GIVEN RECORDS Block Start

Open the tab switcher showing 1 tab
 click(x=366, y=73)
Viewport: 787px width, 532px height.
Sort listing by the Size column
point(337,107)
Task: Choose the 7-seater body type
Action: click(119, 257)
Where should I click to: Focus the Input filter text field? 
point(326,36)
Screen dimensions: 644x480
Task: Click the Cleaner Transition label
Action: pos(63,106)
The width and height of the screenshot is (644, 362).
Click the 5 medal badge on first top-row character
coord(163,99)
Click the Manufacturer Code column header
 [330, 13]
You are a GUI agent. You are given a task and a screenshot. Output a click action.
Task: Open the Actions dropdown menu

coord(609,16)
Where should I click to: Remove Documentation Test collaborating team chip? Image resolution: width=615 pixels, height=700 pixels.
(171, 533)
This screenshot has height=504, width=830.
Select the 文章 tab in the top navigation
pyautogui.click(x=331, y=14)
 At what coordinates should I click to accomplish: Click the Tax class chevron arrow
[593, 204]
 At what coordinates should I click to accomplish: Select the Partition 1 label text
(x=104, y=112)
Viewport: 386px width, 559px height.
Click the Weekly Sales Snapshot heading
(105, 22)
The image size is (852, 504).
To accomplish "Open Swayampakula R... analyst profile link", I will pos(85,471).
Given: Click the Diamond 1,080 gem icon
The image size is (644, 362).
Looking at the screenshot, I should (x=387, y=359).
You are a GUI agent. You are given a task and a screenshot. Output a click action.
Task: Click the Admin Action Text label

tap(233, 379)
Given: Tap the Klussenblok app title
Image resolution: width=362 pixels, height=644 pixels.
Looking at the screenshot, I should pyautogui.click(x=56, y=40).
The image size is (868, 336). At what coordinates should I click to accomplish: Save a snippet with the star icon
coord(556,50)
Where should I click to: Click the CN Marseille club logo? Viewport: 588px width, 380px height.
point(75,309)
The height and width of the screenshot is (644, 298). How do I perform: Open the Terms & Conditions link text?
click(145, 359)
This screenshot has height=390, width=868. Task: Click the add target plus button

GIVEN RECORDS Block End

## ACTIVITY:
Take each line above that holds the string "This" and copy it.

## TASK RESPONSE:
This screenshot has height=504, width=830.
This screenshot has height=390, width=868. Task: Click the add target plus button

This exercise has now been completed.